If the proposed cuts take effect, that would decrease to 15% across the board.
“I don’t even think that I can verbalize in a coherent manner how devastating these cuts will be,” Gundry said.
In its Friday memo, the NIH said the cutback would bring the agency’s rate more in line with what private organizations, like the Rockefeller Foundation, pay researchers for indirect costs.
Gold noted that funding from philanthropists and corporations can be used in a less restrictive way than public money, so in those cases the lines between direct and indirect costs are often blurred.
Nebraska’s robust philanthropic sector could help the university system buy some time if the NIH cuts do occur, but Gold said he doesn’t see that as a long-term solution since raising money to pay for routine maintenance is usually difficult.
When UNMC hires a new faculty member, it often makes multi-year commitments to them based on funding projections. Those calculations would suddenly be wrong if the usually reliable NIH grants shrink, said Dr. H. Dele Davies, UNMC interim chancellor.
The federal cuts would reduce the ability of researchers at UNMC and across the country to make breakthroughs on life-saving cures and treatments, Davies said.
“The money has to come from somewhere or we can’t do the research. That’s the bottom line,” Davies said.
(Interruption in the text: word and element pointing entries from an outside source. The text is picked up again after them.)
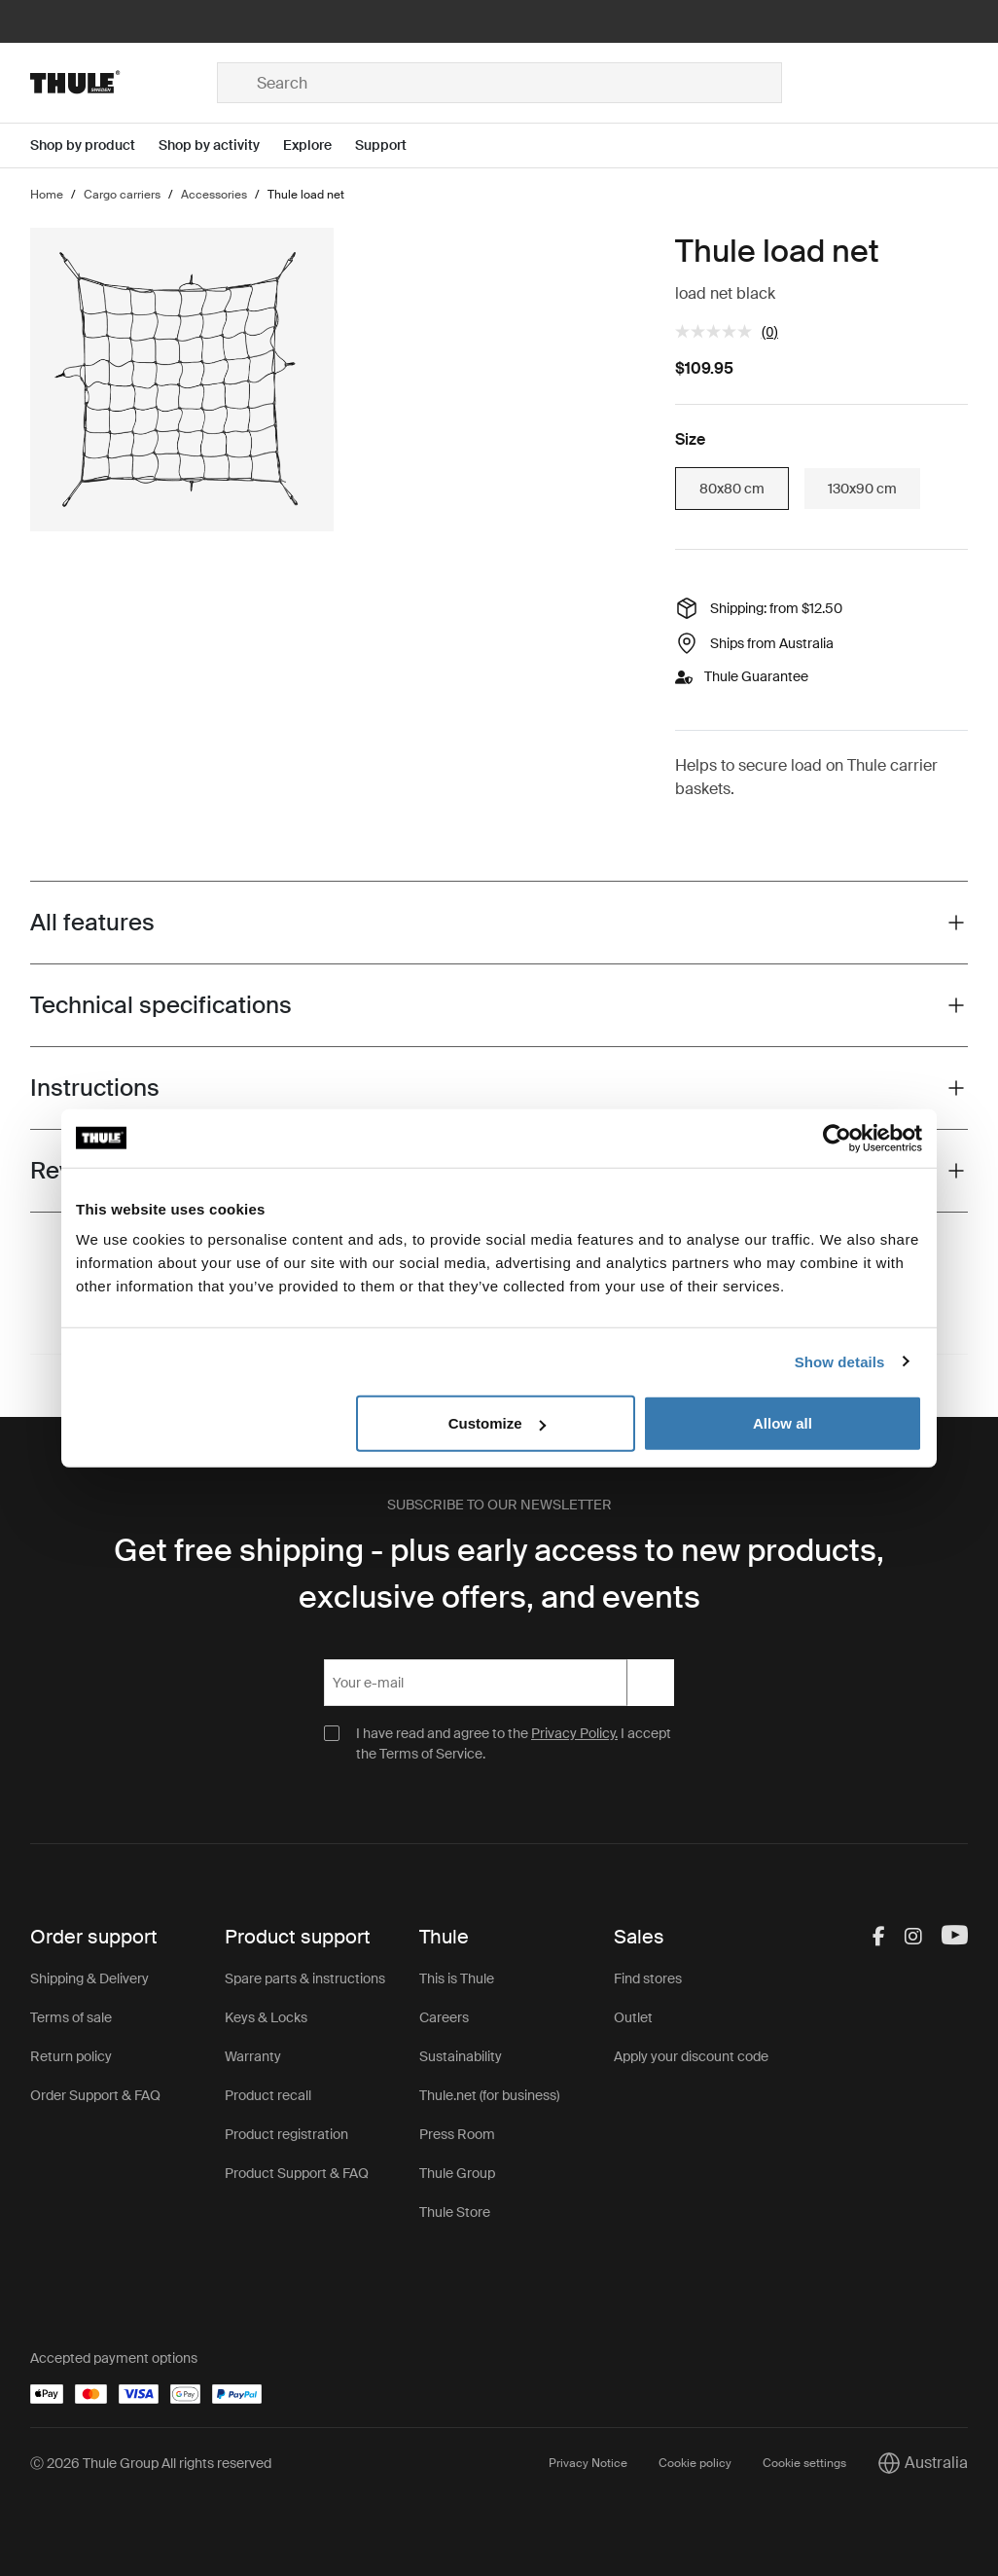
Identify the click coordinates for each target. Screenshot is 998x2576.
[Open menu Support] (392, 145)
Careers (444, 2017)
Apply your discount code (691, 2056)
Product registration (286, 2134)
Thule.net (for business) (489, 2095)
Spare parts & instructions (305, 1978)
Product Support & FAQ (297, 2173)
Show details (840, 1361)
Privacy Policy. (574, 1733)
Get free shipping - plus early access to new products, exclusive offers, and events (499, 1573)
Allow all (782, 1423)
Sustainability (460, 2056)
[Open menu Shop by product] (94, 145)
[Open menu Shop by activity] (221, 145)
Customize (497, 1423)
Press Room (457, 2134)
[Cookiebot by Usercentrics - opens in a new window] (837, 1137)
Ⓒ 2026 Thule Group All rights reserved (150, 2463)
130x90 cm (862, 488)
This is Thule (456, 1978)
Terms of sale (71, 2017)
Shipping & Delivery (89, 1978)
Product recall (268, 2095)
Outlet (633, 2017)
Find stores (648, 1978)
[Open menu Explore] (319, 145)
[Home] (123, 82)
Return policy (71, 2056)
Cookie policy (695, 2463)
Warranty (253, 2056)
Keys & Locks (266, 2017)
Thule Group (457, 2173)
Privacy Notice (588, 2463)
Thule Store (454, 2212)
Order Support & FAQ (95, 2095)
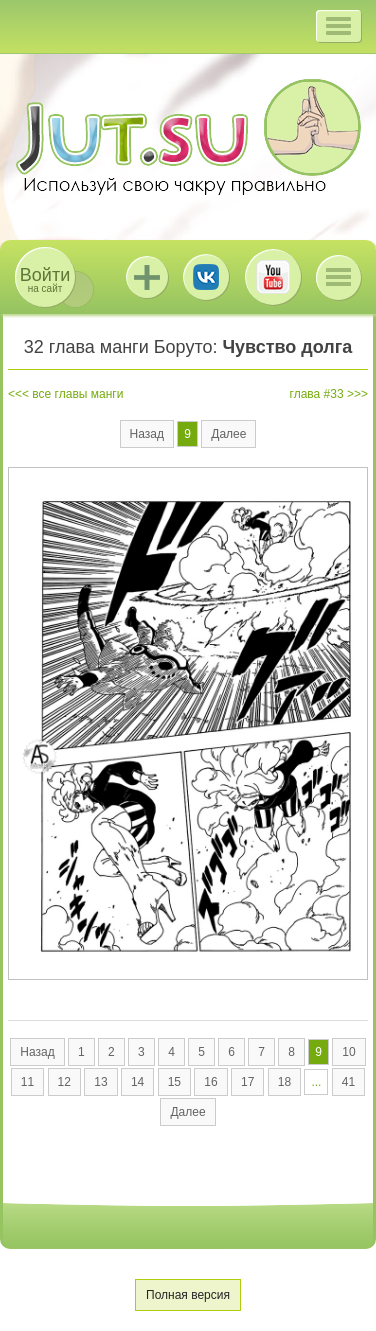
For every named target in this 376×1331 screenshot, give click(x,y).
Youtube (273, 277)
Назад (147, 434)
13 (100, 1082)
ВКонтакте (206, 277)
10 (348, 1052)
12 (64, 1082)
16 (210, 1082)
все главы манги (77, 394)
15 (174, 1082)
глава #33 (317, 394)
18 (284, 1082)
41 (348, 1082)
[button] (338, 26)
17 (247, 1082)
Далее (228, 434)
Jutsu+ (147, 277)
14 (137, 1082)
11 (27, 1082)
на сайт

Bayles, the vice chancellor, leads a nation-leading lab dedicated to study staph infections that is already “running on fumes” due to NIH funding hangups.
Days after Trump took office, his administration directed the NIH to freeze grant review meetings, travel to conferences and communications with researchers.
Bayles’ NIH grant recently expired, and the agency canceled a scheduled meeting about renewing its support for his work. His lab, now operating with only essential personnel, aims to develop new therapeutics to overcome the increasing antibiotic resistance of staph infections.
“All I can say is that I’m worried about the sustainability of my research,” Bayles said.
NU leaders fear the proposed NIH cuts could be just the beginning of a trying year for research funding.
There’s widespread worry that the National Science Foundation, another federal agency that funds research, could also see major downsizing.
At the state level, Gov. Jim Pillen’s proposed budget would remove NU’s $11 million share of tobacco settlement money that currently funds research.
“This is a two-edged sword strike against the future of research in the university,” Gold said.
A spokeswoman for Pillen did not immediately respond for comment.
If research dollars grow scarcer, Gundry said it could force a scaling back her NIH-funded lab, which builds technology to more effectively treat heart disease, the leading killer of Nebraskans.
Either that, or she could move to another country with a more supportive ecosystem, she said.
“I’ve never actually considered (leaving the U.S.) as a real possibility until this past month,” Gundry said.
The sudden radio silence from the NIH — and now the proposed funding cuts — has filled many in medical research with a “sense of doom,” Gundry said.
“It feels like science died — the killing of science.”